I built this table top gluing each 2x block to plywood base and gorilla glued each block joint. I cut each joint using a tablesaw, I dont own a joiner. Each piece is stained and the table is sealed with three coats of polyurethane. After a few months now, even though I used kiln dried wood, my customer has noticed the joints are slightly gapping and separating due to moisture content I suspect. 
I build rustic pieces and I expect to have imperfections, but I want to see if there is something to place in these areas that can stop the wood from shrinking. i.e. Epoxy, glue, etc. ?? or how extensive can the shrinking become with kiln dried pine?


----------



## AandCstyle (Mar 21, 2012)

Unless the wood will live in a humidity controlled space, it will shrink and expand with the changing humidity. Your design was a disaster waiting to happen; the plywood substrate will not expand/contract significantly but the 2x pine will move. How much depends on the change in the ambient relative humidity.

You might be able to make these successfully by gluing the 2x's together to make a single panel and then capturing that in a frame without the ply substrate, somewhat like traditional frame and panel construction. HTH


----------



## joey502 (Mar 30, 2014)

Are the pieces of 2x material glued to the plywood 1 1/2" thick still or have they been planned down? How thick is the plywood?

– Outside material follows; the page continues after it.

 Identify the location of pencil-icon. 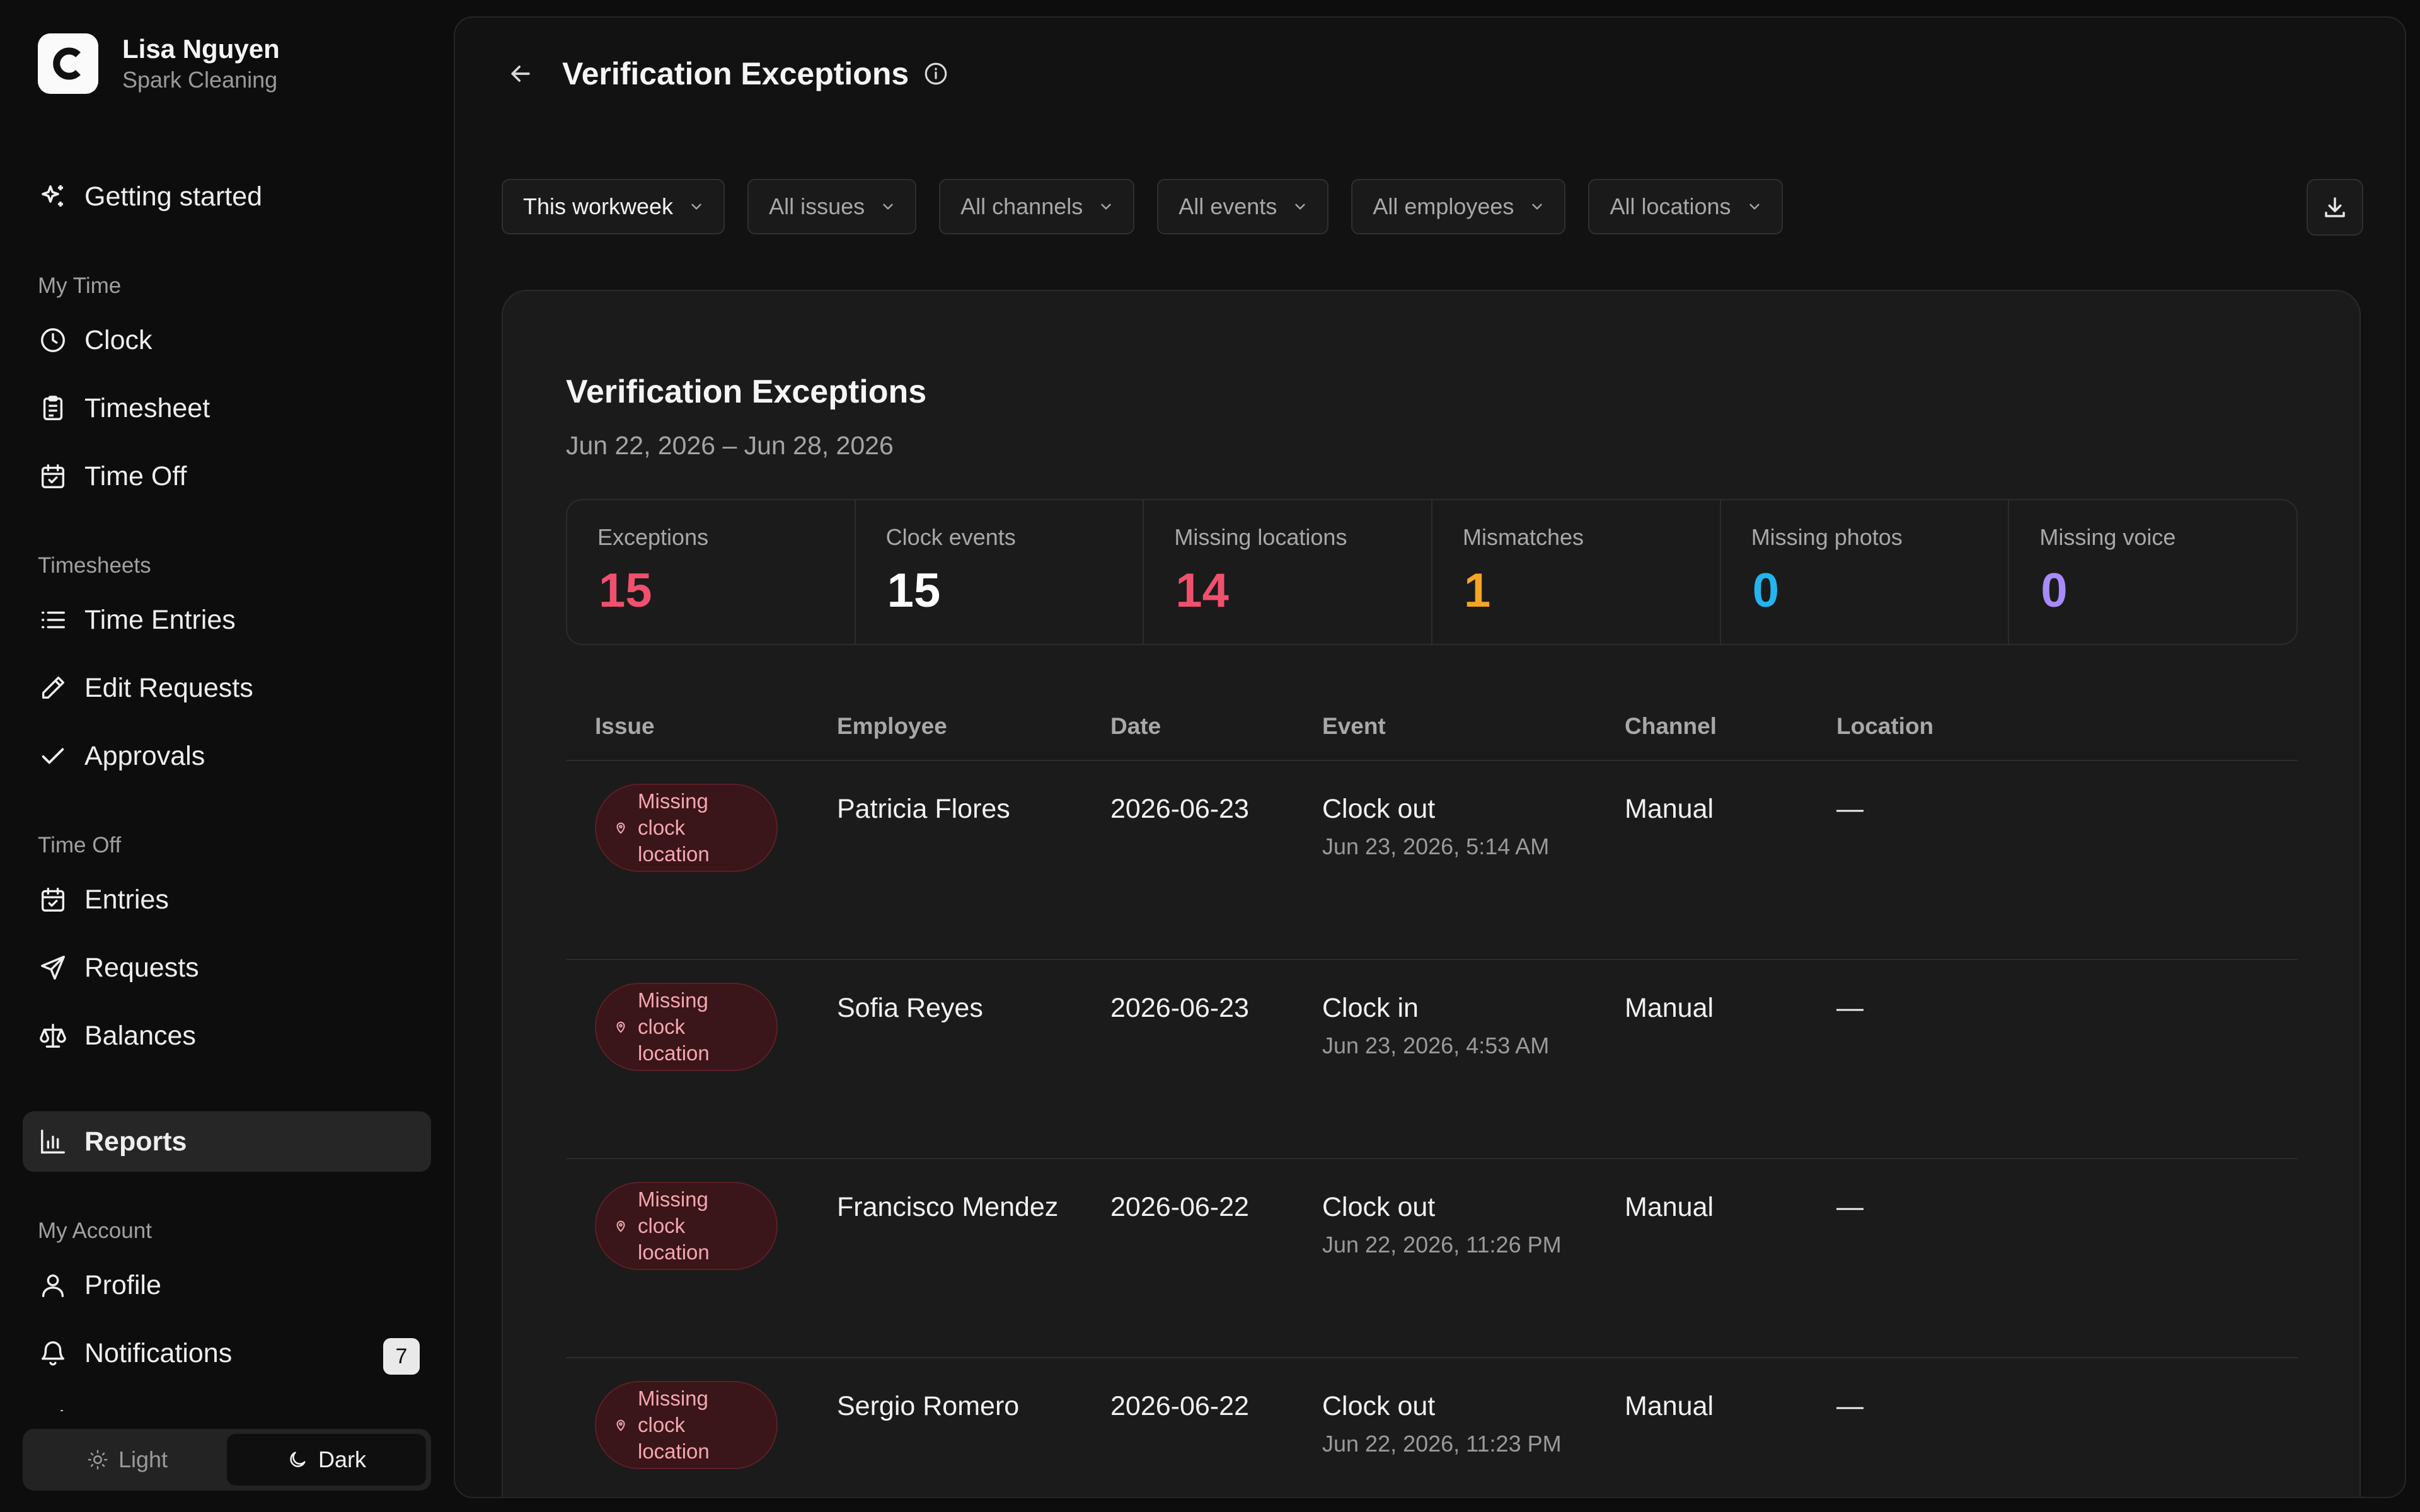
(53, 688).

I think you a couple problems with the table top moving on you. First is the level of humidity in parts of Texas, the wood is expanding and contracting with changes. Coating wood with a film finish like poly will not stop the moisture content from changing, it will slow it down but not stop it.

Second issue is the switching directions of the grain/ boards. The border around the table itself and the border around the center are moving in a different direction than the rest of the table. Wood more across the grain that is does along it. Framing solid wood with solid wood is going to be a problem.

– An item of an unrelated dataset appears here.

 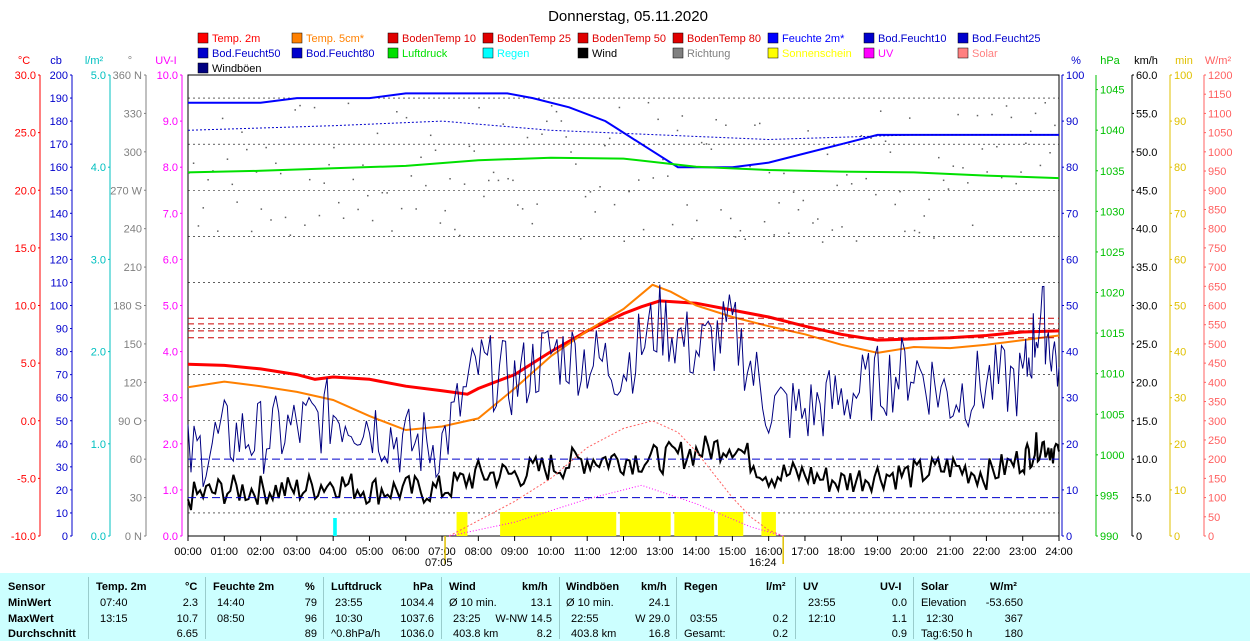 I want to click on x-tick-label: 18:00, so click(x=841, y=552).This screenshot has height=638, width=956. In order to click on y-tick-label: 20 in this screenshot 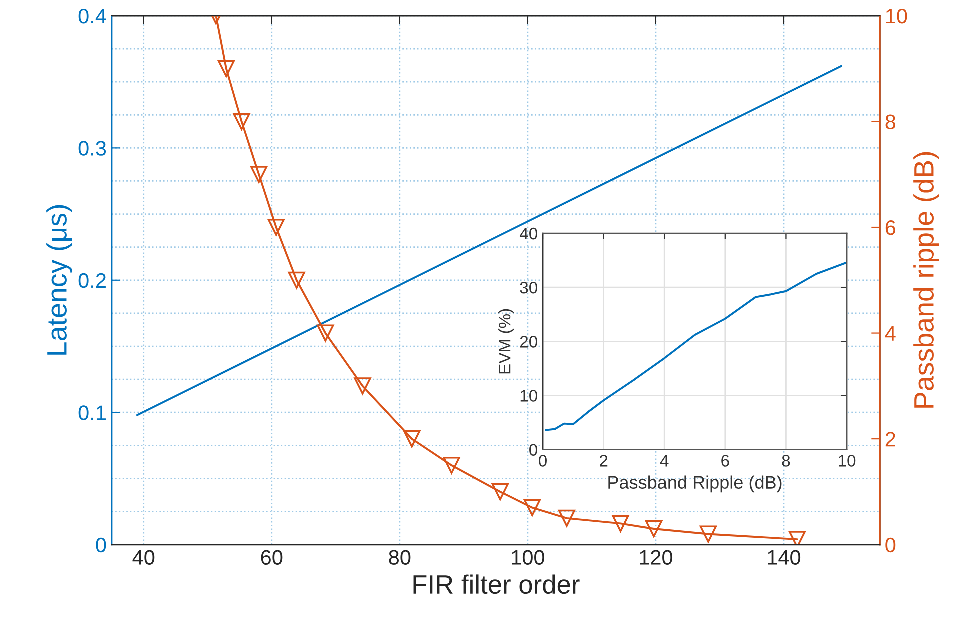, I will do `click(529, 342)`.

The gorilla glue is also a concern to me. Polyurethane glues expand as the cure, foaming out of the seams, pushing your pieces apart.

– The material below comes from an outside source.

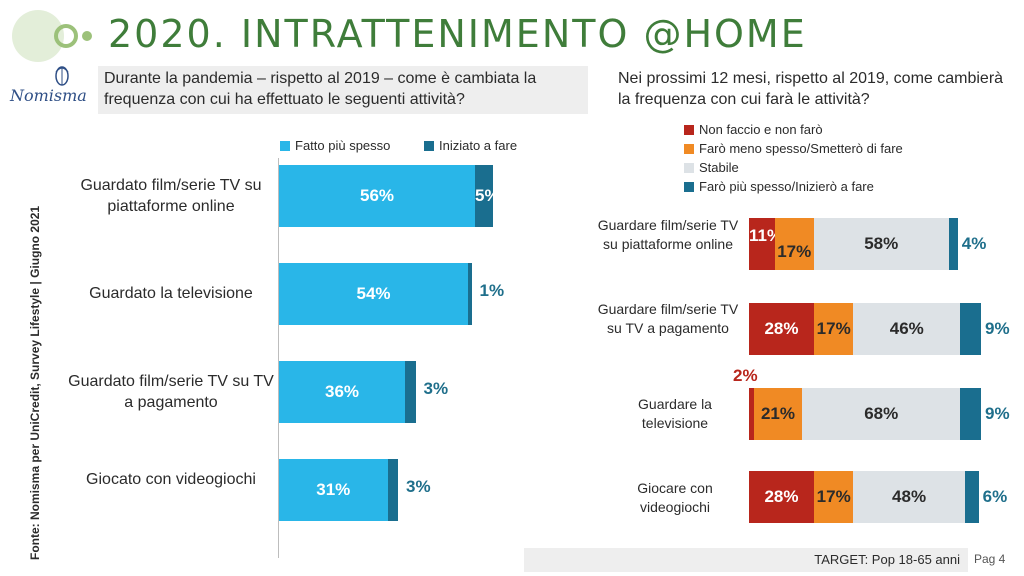  What do you see at coordinates (786, 186) in the screenshot?
I see `legend-label: Farò più spesso/Inizierò a fare` at bounding box center [786, 186].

How wide are the aprons the top is attached to? Is the wood movement causing the table top to cup or twist? A lot of time gluing wood thicker than about 1/8" to plywood is going to be problematic.


----------



## JayT (May 6, 2012)

+1 to Art's explanation and advice.

The other thing to consider is that kiln dried construction lumber is still usually around 19% moisture content. Though fine for construction, that's pretty wet for furniture building. If you can buy the lumber well in advance and let it finish drying in your shop for a few months before using it, that would help, as well. A bunch of it will likely twist, bow and otherwise warp on you, but it'll be more stable once you start using it.

Good luck


----------



## pintodeluxe (Sep 12, 2010)

Tables like that, built from sections of short lumber, can be glued together. Omit the plywood next time and it will work out better. 
Also, don't wrap solid wood with edging across the end grain. That will usually fail unless specific techniques are utilized such as breadboard ends or frame and panel construction.


----------



## Mahdeew (Jul 24, 2013)

Looks like tongue and groove flooring material. They are usually nailed to the sub-floor so they can move. No glue needed.


----------